10.5 Insular script outside of the islands
Insular scripts have an importance that extends beyond the geographical area of the islands in which they originated and where they were mainly used. Their influence is often found in subsequent writings in other regions. In the early Middle Ages, the Irish monks were animated by a strong missionary spirit and in search of the so-called green martyrdom, a concept that developed in the 7th century, which consisted in offering one’s life to God by freeing oneself of one’s sinfulness through fasting and through the toil of work connected to the (green) land, and also linked to the difficult and harsh commitment required to abandon one’s beloved (green) Irish land on pilgrimage to spread the Christian faith (the traditional red martyrdom involved death, that is, the shedding of one’s own blood for the love of Christ; white martyrdom meant the abandon of the world and a recluse life within a monastery).

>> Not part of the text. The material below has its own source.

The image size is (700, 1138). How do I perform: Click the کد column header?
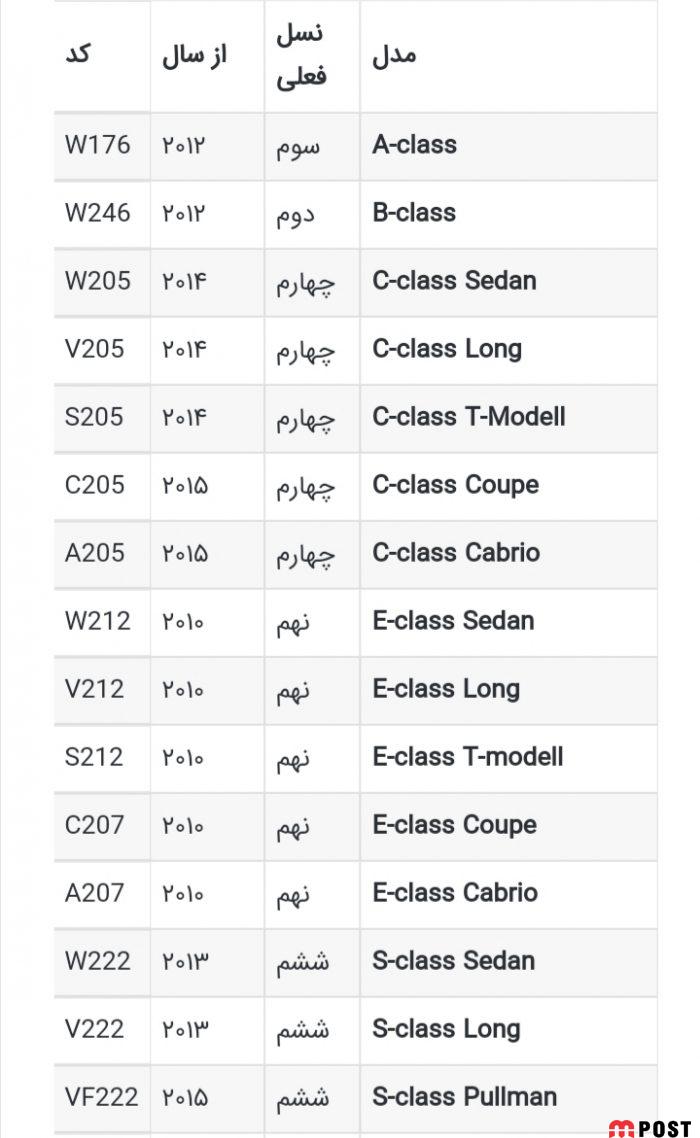(x=78, y=54)
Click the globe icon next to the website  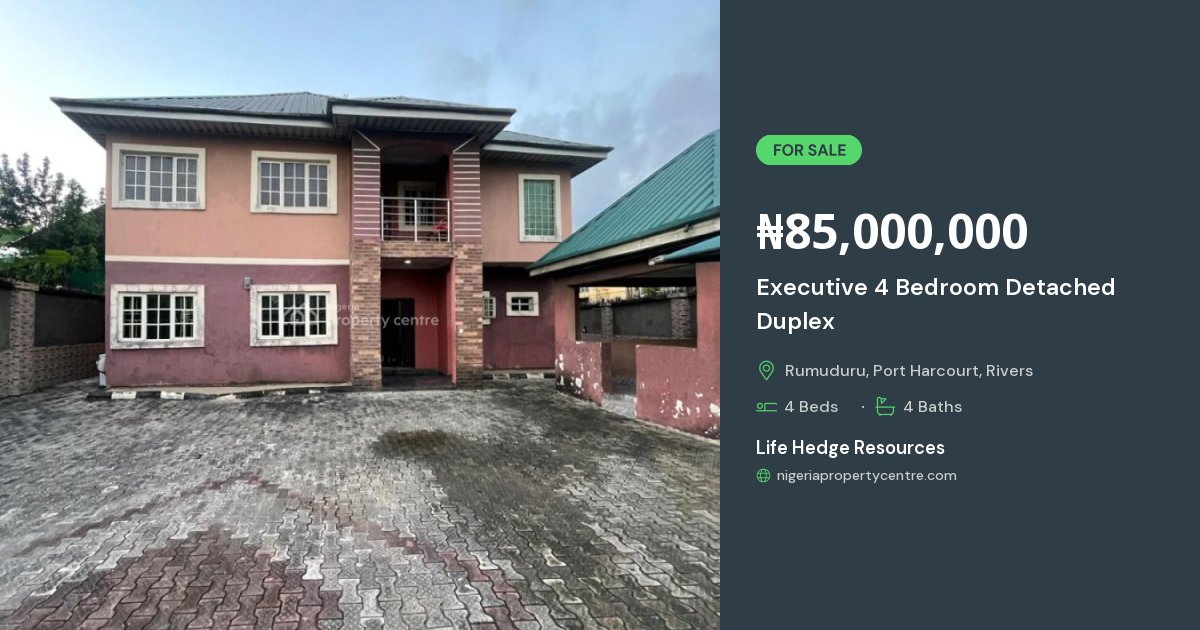(764, 476)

The Irish movement of monasticism in this period gave rise to the so-called peregrinatio Scottorum and after Northumbria, Scotland and England, they reached the European continent. Foundations of Irish monks included the abbey of Luxeuil, in the Vosges, founded around 590 by Colomban, who in 613 also founded the monastery of Bobbio, in the Apennines south of Pavia; St. Gallen, in Switzerland, was founded in 612 by St. Gall, a disciple of Columban. Corbie was founded in the Somme region by monks arriving there from Luxeuil around 660. The Anglo-Saxon monks also made their peregrinatio to the continent. Associated with the figures of Willibrord (native of Northumbria, 658-739), of Boniface (from Wessex, 675-754) and their disciples, were the foundations of Echternach in Luxembourg, of Fulda and Lorsch in Germany, where Pal. lat. 177 was made, a manuscript containing the commentary of Jerome to the Gospel of Matthew.
Pal. lat. 177
Such centers produced books with Insular scripts up until the 8th century, which also had a recognizable influence on the Caroline script, which had spread to various regions of France and Germany. The use of many Insular abbreviations is found in many European regions even centuries later.